* **Source data**
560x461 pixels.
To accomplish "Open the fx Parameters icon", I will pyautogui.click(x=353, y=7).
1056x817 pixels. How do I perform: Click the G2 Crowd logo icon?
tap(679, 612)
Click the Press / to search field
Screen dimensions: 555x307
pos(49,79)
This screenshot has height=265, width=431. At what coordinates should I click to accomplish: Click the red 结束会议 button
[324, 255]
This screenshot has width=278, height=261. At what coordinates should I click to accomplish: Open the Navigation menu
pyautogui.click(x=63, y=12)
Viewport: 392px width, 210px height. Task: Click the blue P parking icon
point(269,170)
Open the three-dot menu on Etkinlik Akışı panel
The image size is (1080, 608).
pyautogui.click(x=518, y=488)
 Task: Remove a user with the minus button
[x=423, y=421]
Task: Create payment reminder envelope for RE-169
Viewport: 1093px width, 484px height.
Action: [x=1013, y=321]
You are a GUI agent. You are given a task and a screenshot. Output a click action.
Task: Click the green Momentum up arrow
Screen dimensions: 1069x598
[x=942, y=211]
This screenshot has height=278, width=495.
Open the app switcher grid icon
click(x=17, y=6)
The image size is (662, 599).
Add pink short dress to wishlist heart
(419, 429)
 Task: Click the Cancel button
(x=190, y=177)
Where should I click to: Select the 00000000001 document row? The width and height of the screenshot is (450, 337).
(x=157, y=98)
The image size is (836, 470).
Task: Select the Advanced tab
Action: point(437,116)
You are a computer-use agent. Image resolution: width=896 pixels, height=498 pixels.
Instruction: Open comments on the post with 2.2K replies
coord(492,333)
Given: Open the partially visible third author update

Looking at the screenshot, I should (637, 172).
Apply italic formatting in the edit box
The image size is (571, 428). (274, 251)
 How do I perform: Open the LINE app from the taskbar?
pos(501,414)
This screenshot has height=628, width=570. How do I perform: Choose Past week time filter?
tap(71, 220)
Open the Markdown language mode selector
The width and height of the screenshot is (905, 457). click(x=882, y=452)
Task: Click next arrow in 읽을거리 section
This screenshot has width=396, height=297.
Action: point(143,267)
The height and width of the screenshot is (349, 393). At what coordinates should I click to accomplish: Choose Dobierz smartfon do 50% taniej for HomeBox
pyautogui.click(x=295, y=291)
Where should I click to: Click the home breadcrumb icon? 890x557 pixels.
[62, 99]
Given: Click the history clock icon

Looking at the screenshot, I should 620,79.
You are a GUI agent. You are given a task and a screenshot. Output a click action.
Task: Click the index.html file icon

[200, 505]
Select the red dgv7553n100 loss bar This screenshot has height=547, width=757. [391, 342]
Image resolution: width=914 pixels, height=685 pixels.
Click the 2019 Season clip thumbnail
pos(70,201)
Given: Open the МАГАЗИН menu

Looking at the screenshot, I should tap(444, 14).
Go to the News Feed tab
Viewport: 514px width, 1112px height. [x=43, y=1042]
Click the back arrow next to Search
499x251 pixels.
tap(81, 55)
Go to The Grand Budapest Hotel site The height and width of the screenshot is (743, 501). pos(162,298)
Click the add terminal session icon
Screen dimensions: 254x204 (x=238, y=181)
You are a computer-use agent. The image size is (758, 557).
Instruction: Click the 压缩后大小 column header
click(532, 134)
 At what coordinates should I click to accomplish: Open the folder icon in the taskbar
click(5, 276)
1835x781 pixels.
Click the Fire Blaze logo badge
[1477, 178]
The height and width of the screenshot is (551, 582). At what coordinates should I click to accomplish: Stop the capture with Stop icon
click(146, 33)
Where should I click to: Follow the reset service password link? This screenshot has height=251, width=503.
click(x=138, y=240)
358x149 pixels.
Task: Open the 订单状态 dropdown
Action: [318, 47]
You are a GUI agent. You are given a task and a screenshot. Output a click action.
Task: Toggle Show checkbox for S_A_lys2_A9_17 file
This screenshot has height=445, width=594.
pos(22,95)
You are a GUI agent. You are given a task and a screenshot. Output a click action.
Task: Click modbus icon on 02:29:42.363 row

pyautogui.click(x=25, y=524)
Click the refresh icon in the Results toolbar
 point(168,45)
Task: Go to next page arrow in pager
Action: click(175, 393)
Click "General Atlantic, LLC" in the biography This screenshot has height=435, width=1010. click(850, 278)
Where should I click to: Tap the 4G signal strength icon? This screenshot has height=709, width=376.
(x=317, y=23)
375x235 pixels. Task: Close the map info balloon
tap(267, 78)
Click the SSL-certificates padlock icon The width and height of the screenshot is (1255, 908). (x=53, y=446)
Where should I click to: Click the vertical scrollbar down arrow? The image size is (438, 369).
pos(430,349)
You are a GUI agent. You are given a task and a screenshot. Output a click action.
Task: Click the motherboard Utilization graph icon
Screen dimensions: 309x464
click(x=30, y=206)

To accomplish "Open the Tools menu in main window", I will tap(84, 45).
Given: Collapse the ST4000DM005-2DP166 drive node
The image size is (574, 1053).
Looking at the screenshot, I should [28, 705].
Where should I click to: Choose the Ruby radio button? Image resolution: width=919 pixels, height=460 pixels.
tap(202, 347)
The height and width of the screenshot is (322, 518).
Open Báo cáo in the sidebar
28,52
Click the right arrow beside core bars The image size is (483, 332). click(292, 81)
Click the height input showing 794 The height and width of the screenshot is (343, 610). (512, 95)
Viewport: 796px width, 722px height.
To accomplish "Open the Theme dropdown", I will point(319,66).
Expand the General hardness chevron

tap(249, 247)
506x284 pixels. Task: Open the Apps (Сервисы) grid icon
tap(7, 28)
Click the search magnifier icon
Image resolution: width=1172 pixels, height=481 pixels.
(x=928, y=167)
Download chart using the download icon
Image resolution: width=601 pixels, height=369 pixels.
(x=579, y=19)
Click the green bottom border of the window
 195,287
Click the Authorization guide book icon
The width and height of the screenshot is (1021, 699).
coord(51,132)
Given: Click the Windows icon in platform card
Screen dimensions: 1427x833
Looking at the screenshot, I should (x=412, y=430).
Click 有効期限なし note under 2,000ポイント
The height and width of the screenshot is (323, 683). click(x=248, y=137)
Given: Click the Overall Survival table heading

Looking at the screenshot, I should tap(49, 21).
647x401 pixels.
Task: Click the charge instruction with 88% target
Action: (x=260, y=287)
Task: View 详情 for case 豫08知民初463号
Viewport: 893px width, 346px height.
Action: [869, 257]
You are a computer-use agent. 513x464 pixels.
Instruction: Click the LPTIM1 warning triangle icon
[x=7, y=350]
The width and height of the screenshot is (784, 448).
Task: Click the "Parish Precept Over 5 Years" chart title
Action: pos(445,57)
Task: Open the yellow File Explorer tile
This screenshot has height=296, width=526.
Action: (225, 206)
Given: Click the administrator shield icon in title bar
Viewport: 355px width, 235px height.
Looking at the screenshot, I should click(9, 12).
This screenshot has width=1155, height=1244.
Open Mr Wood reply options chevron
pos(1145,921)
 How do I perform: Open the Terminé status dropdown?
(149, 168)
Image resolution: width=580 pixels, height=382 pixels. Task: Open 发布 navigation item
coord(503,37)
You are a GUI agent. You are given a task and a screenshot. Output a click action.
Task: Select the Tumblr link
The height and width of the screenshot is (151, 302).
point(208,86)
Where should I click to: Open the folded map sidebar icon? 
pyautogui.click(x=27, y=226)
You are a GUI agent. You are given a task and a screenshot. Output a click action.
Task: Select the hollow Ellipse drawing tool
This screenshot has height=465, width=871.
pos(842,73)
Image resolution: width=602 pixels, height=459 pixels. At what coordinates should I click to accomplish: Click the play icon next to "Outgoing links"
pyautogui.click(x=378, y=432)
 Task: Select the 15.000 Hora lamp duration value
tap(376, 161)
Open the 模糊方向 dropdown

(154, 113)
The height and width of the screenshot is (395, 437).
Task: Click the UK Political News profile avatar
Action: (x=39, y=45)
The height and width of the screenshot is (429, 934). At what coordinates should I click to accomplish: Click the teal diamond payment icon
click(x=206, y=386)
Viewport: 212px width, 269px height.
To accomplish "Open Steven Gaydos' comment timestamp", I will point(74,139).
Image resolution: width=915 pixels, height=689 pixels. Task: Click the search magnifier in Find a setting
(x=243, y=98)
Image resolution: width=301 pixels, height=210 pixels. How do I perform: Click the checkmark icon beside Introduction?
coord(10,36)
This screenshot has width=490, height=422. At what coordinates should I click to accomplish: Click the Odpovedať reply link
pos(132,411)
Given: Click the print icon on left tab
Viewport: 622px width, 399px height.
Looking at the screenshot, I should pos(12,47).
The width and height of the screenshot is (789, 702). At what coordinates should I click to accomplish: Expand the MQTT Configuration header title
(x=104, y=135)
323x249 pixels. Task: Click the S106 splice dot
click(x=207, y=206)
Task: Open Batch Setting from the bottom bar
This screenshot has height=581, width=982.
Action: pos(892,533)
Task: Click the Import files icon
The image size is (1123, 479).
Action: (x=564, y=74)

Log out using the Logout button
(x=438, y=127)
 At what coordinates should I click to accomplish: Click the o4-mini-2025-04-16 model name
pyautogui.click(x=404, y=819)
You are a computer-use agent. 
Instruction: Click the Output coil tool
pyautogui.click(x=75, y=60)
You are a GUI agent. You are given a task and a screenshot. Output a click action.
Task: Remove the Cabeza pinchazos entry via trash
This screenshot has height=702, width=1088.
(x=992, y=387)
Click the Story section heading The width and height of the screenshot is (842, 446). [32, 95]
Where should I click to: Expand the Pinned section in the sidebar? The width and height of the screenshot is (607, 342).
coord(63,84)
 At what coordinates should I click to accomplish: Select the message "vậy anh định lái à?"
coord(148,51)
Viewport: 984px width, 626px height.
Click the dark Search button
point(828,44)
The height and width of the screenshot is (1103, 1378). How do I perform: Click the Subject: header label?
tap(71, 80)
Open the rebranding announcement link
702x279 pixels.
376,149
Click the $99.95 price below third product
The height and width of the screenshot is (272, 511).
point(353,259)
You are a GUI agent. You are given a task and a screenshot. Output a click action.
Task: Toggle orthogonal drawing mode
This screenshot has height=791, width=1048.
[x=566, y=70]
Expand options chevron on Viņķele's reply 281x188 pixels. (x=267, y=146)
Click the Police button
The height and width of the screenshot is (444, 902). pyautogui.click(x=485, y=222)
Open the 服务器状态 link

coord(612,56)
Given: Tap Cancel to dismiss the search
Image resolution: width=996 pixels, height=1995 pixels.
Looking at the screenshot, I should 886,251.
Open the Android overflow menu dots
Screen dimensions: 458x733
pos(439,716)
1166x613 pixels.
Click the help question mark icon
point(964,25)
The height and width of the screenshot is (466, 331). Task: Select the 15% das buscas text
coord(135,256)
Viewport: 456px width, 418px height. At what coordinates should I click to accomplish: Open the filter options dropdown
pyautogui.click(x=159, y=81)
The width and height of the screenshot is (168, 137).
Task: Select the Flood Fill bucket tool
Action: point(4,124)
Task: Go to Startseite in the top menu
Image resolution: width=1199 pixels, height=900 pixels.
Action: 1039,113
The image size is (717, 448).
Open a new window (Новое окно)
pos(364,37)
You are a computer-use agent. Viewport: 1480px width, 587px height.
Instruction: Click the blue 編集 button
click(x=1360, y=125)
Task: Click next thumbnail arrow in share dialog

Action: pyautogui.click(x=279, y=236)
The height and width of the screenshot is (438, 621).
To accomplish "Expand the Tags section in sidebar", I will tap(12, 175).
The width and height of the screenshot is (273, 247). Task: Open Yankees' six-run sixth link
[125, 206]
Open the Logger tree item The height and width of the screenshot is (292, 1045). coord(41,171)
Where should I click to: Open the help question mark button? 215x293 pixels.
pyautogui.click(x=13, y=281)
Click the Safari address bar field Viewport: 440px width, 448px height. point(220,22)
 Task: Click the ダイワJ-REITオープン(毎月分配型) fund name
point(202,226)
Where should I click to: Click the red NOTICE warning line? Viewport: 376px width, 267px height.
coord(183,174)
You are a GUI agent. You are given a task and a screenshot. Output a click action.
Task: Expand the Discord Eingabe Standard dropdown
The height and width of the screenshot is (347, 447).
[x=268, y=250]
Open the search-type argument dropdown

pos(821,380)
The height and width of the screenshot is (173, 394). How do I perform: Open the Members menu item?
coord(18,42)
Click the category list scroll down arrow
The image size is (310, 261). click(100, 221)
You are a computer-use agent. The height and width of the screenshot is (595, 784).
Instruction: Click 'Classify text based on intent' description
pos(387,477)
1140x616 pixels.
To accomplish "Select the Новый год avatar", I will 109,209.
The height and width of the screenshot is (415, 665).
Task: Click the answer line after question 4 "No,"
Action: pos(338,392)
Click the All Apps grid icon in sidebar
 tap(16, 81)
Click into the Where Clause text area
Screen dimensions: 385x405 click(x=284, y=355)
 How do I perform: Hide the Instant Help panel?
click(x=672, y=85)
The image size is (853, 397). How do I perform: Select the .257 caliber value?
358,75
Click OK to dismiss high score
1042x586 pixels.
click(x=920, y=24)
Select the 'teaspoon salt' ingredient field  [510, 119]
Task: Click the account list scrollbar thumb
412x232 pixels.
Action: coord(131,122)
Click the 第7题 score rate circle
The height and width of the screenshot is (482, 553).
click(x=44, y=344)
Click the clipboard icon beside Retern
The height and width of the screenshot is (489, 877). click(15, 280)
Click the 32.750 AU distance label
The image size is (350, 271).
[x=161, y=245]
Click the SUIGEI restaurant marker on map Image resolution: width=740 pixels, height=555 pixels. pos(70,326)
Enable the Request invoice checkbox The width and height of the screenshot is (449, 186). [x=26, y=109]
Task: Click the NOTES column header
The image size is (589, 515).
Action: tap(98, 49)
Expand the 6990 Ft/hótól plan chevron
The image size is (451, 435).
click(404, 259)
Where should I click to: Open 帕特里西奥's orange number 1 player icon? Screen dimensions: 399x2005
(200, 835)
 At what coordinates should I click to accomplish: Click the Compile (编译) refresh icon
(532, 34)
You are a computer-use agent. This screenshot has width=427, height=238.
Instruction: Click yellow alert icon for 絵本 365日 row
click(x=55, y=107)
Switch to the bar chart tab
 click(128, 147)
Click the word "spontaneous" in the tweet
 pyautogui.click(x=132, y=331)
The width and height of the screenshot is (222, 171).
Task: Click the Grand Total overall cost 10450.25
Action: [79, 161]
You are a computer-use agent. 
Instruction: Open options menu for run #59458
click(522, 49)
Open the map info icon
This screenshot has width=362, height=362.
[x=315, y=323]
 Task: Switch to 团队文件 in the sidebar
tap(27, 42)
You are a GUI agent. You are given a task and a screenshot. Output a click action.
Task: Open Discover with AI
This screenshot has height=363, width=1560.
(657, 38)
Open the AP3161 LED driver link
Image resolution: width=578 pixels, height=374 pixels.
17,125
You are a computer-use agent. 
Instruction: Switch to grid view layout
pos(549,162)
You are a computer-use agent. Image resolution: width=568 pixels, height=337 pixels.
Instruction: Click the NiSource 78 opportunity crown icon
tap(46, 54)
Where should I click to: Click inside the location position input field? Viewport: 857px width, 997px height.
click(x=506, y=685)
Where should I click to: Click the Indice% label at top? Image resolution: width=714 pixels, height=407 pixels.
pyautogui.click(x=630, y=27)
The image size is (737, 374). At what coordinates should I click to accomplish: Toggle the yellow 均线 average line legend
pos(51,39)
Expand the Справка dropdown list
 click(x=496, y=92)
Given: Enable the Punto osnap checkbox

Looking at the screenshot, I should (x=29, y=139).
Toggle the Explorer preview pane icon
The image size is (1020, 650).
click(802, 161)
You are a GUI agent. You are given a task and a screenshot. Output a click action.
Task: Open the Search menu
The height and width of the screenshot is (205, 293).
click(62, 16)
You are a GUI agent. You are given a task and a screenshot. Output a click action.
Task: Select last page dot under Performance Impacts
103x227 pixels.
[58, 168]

* **Instructions to follow**
From the line containing "This screenshot has width=362, height=362." down to the last line, reproduce the records exactly. Include both ends.

* **Response**
This screenshot has width=362, height=362.
[x=315, y=323]
 Task: Switch to 团队文件 in the sidebar
tap(27, 42)
You are a GUI agent. You are given a task and a screenshot. Output a click action.
Task: Open Discover with AI
This screenshot has height=363, width=1560.
(657, 38)
Open the AP3161 LED driver link
Image resolution: width=578 pixels, height=374 pixels.
17,125
You are a computer-use agent. 
Instruction: Switch to grid view layout
pos(549,162)
You are a computer-use agent. Image resolution: width=568 pixels, height=337 pixels.
Instruction: Click the NiSource 78 opportunity crown icon
tap(46, 54)
Where should I click to: Click inside the location position input field? Viewport: 857px width, 997px height.
click(x=506, y=685)
Where should I click to: Click the Indice% label at top? Image resolution: width=714 pixels, height=407 pixels.
pyautogui.click(x=630, y=27)
The image size is (737, 374). At what coordinates should I click to accomplish: Toggle the yellow 均线 average line legend
pos(51,39)
Expand the Справка dropdown list
 click(x=496, y=92)
Given: Enable the Punto osnap checkbox

Looking at the screenshot, I should (x=29, y=139).
Toggle the Explorer preview pane icon
The image size is (1020, 650).
click(802, 161)
You are a GUI agent. You are given a task and a screenshot. Output a click action.
Task: Open the Search menu
The height and width of the screenshot is (205, 293).
click(62, 16)
You are a GUI agent. You are given a task and a screenshot. Output a click action.
Task: Select last page dot under Performance Impacts
103x227 pixels.
[58, 168]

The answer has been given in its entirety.